I'm open to suggestions on how to process text files in Common LISP for lexical
analysis.  Right now, I'm doing it character-by-character with read-char and
then using concat to combine the characters I read into tokens; is there a
better way?  How much more efficient would it be to use read-line and separate
tokens from each other?

Thanks.

Bruce

From: Rob MacLachlan
Subject: Re: Text Processing
Date: Tue, 15 Dec 1992 21:12:30 +0000
Message-ID: <BzBK91.FLG.1@cs.cmu.edu>

In article <·················@blkcat.UUCP> ···········@f615.n109.z1.fidonet.org (Bruce Feist) writes:
>I'm open to suggestions on how to process text files in Common LISP for
>lexical analysis.  Right now, I'm doing it character-by-character with
>read-char and then using concat to combine the characters I read into tokens;
>is there a better way?

If you are doing:
    (setq buffer (concatentate buffer (string char)))
you would be doing better by preallocating a string buffer and growing it as
needed, then taking SUBSEQ at the end of accumulation.

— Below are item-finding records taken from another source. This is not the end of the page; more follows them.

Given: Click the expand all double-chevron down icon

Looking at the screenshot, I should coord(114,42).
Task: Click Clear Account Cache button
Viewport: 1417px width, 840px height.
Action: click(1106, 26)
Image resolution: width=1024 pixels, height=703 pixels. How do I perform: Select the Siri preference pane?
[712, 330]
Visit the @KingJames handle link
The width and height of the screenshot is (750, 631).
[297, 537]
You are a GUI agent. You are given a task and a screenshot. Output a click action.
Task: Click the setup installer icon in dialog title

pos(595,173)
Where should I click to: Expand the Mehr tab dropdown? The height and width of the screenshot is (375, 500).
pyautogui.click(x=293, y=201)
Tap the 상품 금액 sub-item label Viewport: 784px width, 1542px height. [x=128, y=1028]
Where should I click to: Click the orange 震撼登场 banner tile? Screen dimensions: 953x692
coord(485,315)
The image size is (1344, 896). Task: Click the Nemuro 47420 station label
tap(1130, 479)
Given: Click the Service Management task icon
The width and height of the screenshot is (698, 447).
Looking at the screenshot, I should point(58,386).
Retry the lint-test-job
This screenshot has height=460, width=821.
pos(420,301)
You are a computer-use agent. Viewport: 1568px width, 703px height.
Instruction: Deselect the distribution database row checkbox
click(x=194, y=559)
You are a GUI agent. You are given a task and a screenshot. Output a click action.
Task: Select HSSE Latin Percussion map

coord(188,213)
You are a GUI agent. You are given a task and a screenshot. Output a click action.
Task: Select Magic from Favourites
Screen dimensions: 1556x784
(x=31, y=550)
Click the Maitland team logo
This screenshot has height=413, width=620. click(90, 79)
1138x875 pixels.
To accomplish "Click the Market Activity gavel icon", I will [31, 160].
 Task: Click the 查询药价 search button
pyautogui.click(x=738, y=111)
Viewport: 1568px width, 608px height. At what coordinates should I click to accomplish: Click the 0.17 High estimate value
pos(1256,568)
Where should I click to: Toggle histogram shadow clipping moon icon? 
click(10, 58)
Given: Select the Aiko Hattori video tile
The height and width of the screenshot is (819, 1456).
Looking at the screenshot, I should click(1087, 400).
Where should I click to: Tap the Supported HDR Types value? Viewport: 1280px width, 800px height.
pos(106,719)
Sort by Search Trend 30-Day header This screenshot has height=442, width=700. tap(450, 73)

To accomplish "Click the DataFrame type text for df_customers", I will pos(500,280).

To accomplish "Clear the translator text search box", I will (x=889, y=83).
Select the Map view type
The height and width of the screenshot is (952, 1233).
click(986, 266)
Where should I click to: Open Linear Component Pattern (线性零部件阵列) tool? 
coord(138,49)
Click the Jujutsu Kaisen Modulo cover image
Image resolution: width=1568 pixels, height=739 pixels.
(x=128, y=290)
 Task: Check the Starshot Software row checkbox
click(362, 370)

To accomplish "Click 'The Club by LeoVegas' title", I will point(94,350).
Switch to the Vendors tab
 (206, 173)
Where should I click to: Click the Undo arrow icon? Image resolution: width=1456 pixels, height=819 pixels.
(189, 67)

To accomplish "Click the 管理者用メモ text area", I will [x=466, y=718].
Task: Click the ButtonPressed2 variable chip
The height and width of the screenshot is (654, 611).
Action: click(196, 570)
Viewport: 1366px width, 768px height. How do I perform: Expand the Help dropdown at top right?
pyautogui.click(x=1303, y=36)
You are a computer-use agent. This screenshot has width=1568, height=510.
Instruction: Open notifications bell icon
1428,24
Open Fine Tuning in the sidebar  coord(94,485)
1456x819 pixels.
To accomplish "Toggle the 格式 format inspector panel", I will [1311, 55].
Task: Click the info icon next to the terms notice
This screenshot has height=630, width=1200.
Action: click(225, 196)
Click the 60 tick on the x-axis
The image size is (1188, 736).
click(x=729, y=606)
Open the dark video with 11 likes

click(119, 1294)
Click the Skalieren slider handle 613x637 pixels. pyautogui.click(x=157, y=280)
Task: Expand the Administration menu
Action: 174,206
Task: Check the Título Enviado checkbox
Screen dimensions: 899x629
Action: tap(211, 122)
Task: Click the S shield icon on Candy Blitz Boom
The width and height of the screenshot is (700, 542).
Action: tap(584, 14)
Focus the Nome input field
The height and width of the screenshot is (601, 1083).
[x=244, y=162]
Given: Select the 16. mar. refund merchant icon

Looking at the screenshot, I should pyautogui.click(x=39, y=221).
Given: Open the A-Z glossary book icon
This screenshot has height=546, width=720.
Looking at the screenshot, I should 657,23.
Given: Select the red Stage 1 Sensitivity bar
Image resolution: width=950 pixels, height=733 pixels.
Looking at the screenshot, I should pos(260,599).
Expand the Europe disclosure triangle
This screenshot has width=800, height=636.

>How much more efficient would it be to use read-line and separate tokens from
>each other?

It depends on the implementation's relative costs of stream operation overhead
and string allocation.  I would guess that in implementations with
generational GC, the READ-LINE strategy could well be faster.  Most
implementation have internal operations to read a large number of characters
into a preallocated buffer, which could get the best of both worlds at a
portability cost.

  Rob